Energy Labs stays busy in Wyoming testing discharged coalbed methane water.

When a train derails, railroaders often call.

"If there is a fuel spill in a train wreck collision, we are almost certainly involved in it," Standish said.

Once the owner of a Chinese restaurant had the lab test plates imported from China to make sure they didn’t contain lead. Bradley said she had to put on her thinking cap for that one.

"The owner wanted to make sure they were safe. We tried to simulate Chinese food by using vinegar," she said. "The plates were safe."

Other projects include:

Testing water in Lame Deer for Coliform in 1999.

Testing home materials for asbestos.

Testing Coulson Park in Billings for possible soil and water contaminants from years of use as a city dump.

Employees also work as mentors for science projects, including one by high schoolers testing coalbed methane water.

Hometown leaders
When not working as a chemist/manager, Standish and his wife, Diane Standish, are long-distance runners and long-time members of the Yellowstone Rim Runners. John also raises miniature sheep.

Brown is active in education, recently serving as an officer on the Montana State University-Billings Board of Trustees.

In recent years, Brown and Standish have hired 80 percent of their employees from Montana State University-Billings or Rocky Mountain College, starting them at fairly low wages.

"We prove them the first year or year and a half," Standish said. "Then their compensation gets up there well above the average wage in Billings, Montana."

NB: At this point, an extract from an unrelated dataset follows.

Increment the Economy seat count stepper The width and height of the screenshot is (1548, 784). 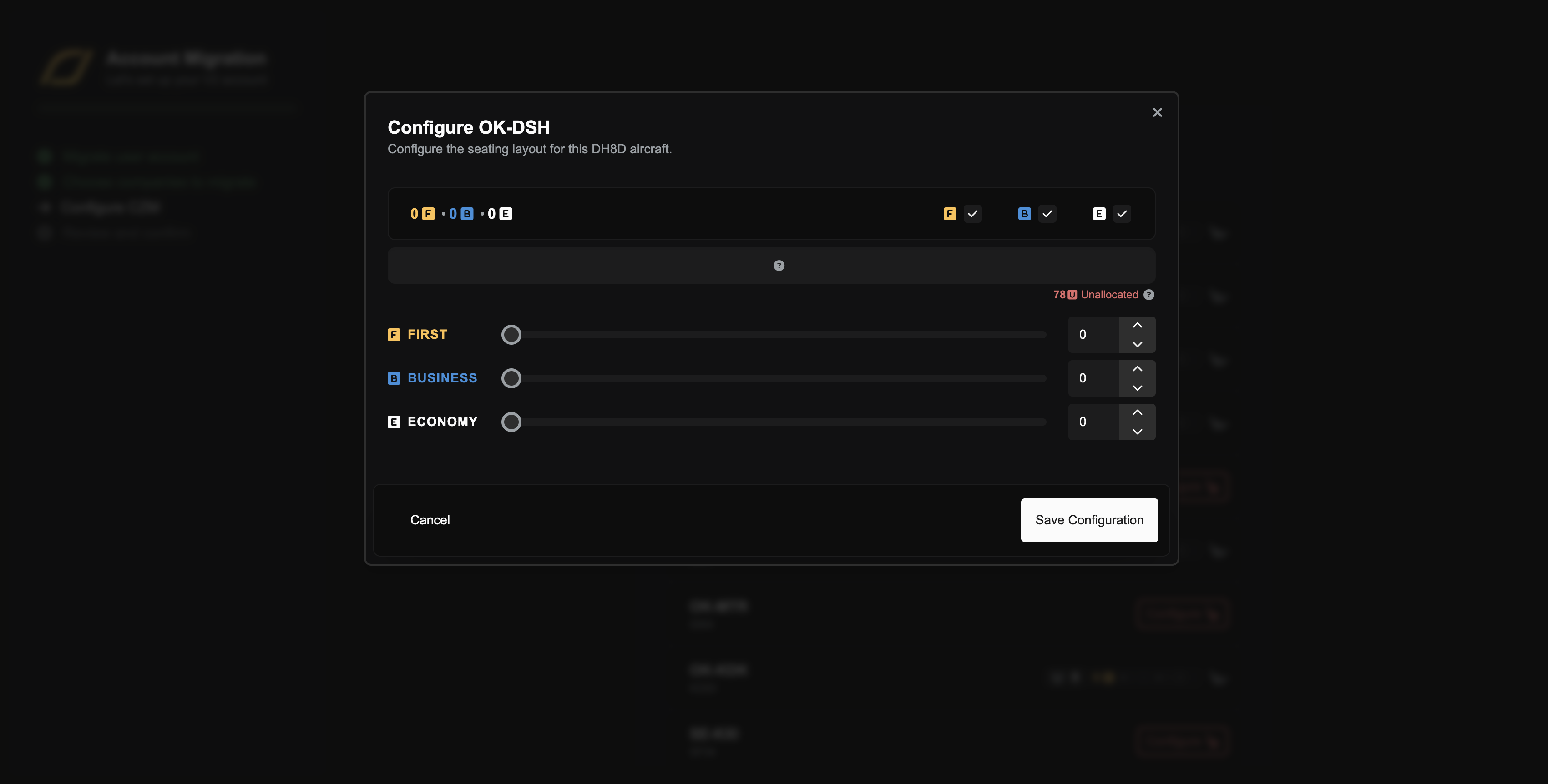pos(1138,413)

The company is one of a few in the country that recycles the solvents it uses in testing instead of incinerating them as hazardous wastes.

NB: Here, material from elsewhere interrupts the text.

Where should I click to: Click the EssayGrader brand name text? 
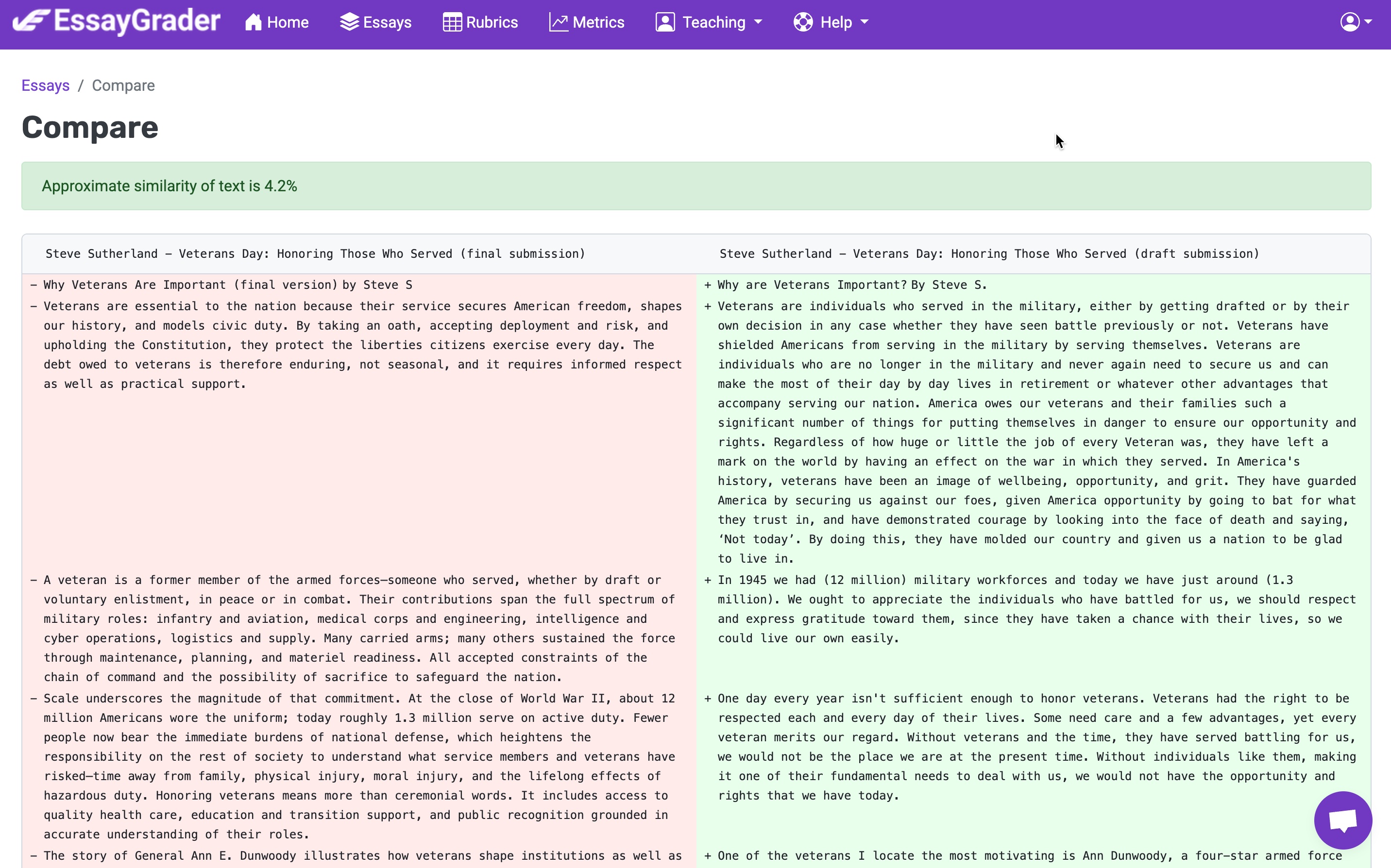[137, 21]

The two managers have earned their chemistry stripes the old-fashioned way.

Brown has a bachelor’s of arts degree in fish and wildlife management from Montana State University-Bozeman. Now he’s the organic chemistry guy.

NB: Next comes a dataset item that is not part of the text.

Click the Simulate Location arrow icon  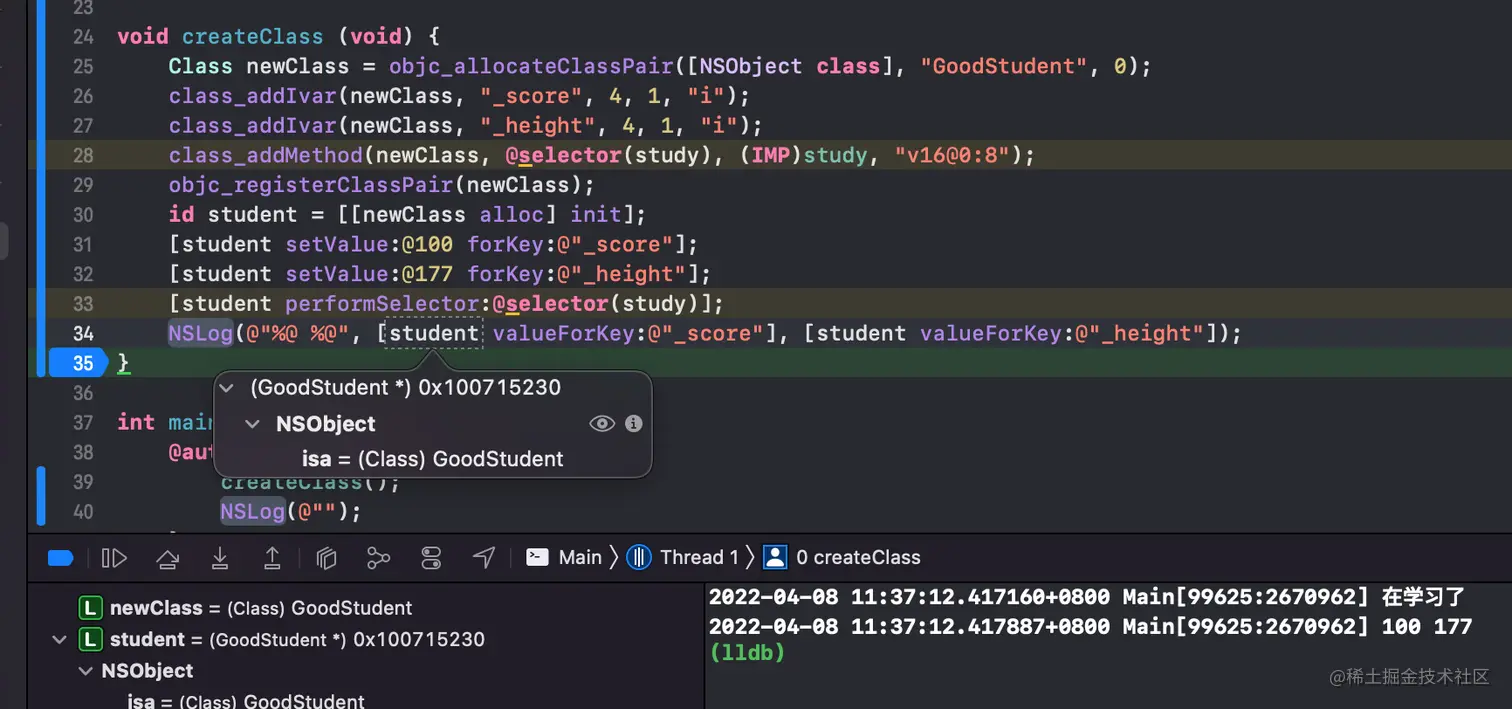point(484,557)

His father bought the company in the 1970s. He returned to Billings to work in the firm after a stint in the Peace Corps.

Standish credits Brown with putting in the hard work to quadruple the companies’ employees to 160 in six cities since the late 1980s.

The company’s payroll sits at $5 million a year and the company shares profits with all employees, even the summer crew.

A Big Timber native, Standish earned a biology degree from the College of Great Falls. Now he specializes in inorganic chemistry.

Like many companies, Energy Labs’ growth is limited by finding employees willing to step up to management.

"What limits us is that competent management person being willing to take on responsibility to manage a lab," Brown said.

Homegrown jobs
Energy Labs has 2,500 clients and stays diversified.

"They all are important to us, but if one project falls through, that doesn’t hurt us at all," Standish said.

The company spends up to $500 a day with UPS in Billings shipping some 30 coolers of glass samples.

Bradley loads a sample into the Inductively Coupled Plasma/Mass Spectrometry machine to start another test.

"What’s fun is dealing with all the people, from trying to decide whether its OK for the farmer to give his livestock that well water, to deciding if what Stillwater Mining is doing works. I like the variety," Bradley said.

By working at Energy Labs, Bradley is continuing a family tradition of earning a living through science in Montana.

Her father, Eugene Hockett, was a professor of genetics at Montana State University-Bozeman. Her mother, Sharon Hockett, had a college degree and passed on her love of reading and writing.

"So, science wasn’t hard for me. It was fun," Bradley said. "In our house, girls could do anything and big things were expected."